:: The problem ::
Reproduce, word for word, the stretch of lines from the first line through the line containing "Open typing method".

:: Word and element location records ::
#####

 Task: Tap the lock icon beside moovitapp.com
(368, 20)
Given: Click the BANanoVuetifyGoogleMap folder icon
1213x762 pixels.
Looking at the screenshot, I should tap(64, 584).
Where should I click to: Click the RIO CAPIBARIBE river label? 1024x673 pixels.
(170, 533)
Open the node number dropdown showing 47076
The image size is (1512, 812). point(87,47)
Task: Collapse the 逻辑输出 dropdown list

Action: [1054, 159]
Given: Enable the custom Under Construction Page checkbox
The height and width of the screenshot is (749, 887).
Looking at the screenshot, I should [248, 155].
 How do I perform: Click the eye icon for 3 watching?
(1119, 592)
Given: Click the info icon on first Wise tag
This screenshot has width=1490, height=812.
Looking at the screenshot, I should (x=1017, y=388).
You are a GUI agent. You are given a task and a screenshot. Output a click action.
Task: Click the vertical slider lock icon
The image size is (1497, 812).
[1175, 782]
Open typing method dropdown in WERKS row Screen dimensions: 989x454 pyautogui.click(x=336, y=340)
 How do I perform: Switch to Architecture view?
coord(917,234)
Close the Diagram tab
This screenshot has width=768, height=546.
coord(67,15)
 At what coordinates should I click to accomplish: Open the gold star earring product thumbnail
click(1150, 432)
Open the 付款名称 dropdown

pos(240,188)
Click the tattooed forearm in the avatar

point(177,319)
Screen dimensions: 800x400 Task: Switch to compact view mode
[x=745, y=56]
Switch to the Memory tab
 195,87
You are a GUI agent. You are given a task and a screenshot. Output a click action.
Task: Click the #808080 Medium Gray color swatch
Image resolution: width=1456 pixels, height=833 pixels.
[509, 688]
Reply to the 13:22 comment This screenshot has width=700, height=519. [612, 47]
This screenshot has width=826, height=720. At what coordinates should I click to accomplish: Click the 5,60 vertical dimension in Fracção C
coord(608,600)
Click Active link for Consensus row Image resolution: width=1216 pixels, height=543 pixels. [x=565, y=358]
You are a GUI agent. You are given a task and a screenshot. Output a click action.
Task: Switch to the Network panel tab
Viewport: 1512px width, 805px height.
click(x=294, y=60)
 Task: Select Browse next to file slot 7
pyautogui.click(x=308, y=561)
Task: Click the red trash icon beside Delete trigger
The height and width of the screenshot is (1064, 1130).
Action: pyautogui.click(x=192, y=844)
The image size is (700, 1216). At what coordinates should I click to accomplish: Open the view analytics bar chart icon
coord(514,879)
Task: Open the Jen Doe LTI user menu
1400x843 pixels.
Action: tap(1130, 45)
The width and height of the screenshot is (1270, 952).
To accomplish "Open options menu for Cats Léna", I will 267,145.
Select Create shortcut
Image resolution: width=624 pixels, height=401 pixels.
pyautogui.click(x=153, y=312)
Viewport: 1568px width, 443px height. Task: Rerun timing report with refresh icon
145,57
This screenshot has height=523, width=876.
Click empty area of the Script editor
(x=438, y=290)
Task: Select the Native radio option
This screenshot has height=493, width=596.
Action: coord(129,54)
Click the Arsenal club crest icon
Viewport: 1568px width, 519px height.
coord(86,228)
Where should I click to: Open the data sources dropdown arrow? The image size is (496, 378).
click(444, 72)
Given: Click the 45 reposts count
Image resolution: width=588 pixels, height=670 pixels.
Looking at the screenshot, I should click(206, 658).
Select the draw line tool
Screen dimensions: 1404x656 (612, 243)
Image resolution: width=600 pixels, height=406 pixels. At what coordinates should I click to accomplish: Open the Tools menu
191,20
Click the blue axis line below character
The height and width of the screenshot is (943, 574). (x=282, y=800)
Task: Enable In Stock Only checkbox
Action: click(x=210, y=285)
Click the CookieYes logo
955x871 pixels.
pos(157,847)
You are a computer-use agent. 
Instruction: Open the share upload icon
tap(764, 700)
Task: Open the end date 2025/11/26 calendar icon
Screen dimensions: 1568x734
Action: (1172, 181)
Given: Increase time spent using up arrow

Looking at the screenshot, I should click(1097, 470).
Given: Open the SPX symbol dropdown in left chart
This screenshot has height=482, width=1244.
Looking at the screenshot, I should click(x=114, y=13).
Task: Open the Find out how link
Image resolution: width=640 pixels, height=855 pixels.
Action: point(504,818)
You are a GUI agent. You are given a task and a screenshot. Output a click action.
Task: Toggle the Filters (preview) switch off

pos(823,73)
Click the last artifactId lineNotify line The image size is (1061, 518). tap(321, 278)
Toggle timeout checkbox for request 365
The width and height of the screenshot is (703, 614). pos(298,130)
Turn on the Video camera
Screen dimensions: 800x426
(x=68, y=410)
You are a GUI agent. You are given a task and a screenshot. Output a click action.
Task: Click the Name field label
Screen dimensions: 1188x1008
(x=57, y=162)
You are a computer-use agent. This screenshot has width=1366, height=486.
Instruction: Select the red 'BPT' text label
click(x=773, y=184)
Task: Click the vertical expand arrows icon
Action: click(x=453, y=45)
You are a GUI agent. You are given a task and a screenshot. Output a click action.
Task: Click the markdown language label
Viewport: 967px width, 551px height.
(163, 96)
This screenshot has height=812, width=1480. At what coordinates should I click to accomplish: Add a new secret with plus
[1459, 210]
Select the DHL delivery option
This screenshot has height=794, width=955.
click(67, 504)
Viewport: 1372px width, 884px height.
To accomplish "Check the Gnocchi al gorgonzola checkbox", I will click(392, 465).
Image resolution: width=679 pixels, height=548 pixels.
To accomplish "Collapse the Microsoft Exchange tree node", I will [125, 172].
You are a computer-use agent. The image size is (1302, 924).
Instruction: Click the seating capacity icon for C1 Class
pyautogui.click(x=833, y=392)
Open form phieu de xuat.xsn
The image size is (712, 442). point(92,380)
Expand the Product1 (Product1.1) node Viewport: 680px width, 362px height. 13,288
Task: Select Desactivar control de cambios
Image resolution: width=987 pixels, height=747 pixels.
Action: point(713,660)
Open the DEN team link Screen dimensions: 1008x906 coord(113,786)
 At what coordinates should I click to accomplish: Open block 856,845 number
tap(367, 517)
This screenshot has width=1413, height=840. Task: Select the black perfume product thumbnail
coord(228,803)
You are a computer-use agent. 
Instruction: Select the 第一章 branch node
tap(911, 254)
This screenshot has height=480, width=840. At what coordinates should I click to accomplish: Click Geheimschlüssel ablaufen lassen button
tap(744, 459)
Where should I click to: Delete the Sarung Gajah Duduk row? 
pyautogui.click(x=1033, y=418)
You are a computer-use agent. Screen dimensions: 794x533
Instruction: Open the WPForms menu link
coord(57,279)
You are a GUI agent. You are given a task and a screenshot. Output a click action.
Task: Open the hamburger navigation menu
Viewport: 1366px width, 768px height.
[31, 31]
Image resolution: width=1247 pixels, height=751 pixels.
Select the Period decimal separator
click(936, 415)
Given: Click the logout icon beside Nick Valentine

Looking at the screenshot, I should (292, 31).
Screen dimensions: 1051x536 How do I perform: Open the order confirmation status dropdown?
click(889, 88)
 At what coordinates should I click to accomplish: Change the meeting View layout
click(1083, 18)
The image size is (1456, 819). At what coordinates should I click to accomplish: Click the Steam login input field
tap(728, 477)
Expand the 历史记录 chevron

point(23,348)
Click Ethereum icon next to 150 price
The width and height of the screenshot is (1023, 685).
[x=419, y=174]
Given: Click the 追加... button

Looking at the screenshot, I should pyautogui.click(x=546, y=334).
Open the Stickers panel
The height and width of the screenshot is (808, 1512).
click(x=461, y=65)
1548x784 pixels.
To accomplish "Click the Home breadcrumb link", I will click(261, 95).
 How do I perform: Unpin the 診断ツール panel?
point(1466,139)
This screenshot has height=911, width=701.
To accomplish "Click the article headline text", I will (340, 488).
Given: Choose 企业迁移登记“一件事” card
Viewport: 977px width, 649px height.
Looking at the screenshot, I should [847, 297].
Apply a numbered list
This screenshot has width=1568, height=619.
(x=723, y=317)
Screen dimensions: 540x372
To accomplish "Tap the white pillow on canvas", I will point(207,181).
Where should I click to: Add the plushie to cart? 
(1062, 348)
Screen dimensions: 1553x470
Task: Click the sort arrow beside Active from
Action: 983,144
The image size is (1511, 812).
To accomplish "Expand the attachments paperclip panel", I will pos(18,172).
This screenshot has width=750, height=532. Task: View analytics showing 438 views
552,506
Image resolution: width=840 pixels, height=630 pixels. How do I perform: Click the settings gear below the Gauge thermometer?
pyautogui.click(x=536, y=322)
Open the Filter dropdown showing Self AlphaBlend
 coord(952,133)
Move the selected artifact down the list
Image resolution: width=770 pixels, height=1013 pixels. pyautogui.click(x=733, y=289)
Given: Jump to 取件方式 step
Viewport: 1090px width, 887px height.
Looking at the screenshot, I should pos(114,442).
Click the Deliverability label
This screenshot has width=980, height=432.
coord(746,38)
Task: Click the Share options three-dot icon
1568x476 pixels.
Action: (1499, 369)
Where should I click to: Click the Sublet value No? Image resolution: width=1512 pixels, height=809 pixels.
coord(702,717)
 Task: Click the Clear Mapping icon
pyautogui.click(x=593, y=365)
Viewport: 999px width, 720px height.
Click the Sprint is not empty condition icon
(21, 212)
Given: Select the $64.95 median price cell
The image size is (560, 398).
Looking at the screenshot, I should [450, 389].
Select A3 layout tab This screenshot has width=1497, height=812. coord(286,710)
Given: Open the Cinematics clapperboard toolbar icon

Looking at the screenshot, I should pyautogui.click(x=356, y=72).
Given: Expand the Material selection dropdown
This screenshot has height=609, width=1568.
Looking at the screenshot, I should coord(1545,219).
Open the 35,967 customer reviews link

#####

:: Complete output ::
 Task: Tap the lock icon beside moovitapp.com
(368, 20)
Given: Click the BANanoVuetifyGoogleMap folder icon
1213x762 pixels.
Looking at the screenshot, I should tap(64, 584).
Where should I click to: Click the RIO CAPIBARIBE river label? 1024x673 pixels.
(170, 533)
Open the node number dropdown showing 47076
The image size is (1512, 812). point(87,47)
Task: Collapse the 逻辑输出 dropdown list

Action: [1054, 159]
Given: Enable the custom Under Construction Page checkbox
The height and width of the screenshot is (749, 887).
Looking at the screenshot, I should [248, 155].
 How do I perform: Click the eye icon for 3 watching?
(1119, 592)
Given: Click the info icon on first Wise tag
This screenshot has width=1490, height=812.
Looking at the screenshot, I should (x=1017, y=388).
You are a GUI agent. You are given a task and a screenshot. Output a click action.
Task: Click the vertical slider lock icon
The image size is (1497, 812).
[1175, 782]
Open typing method dropdown in WERKS row Screen dimensions: 989x454 pyautogui.click(x=336, y=340)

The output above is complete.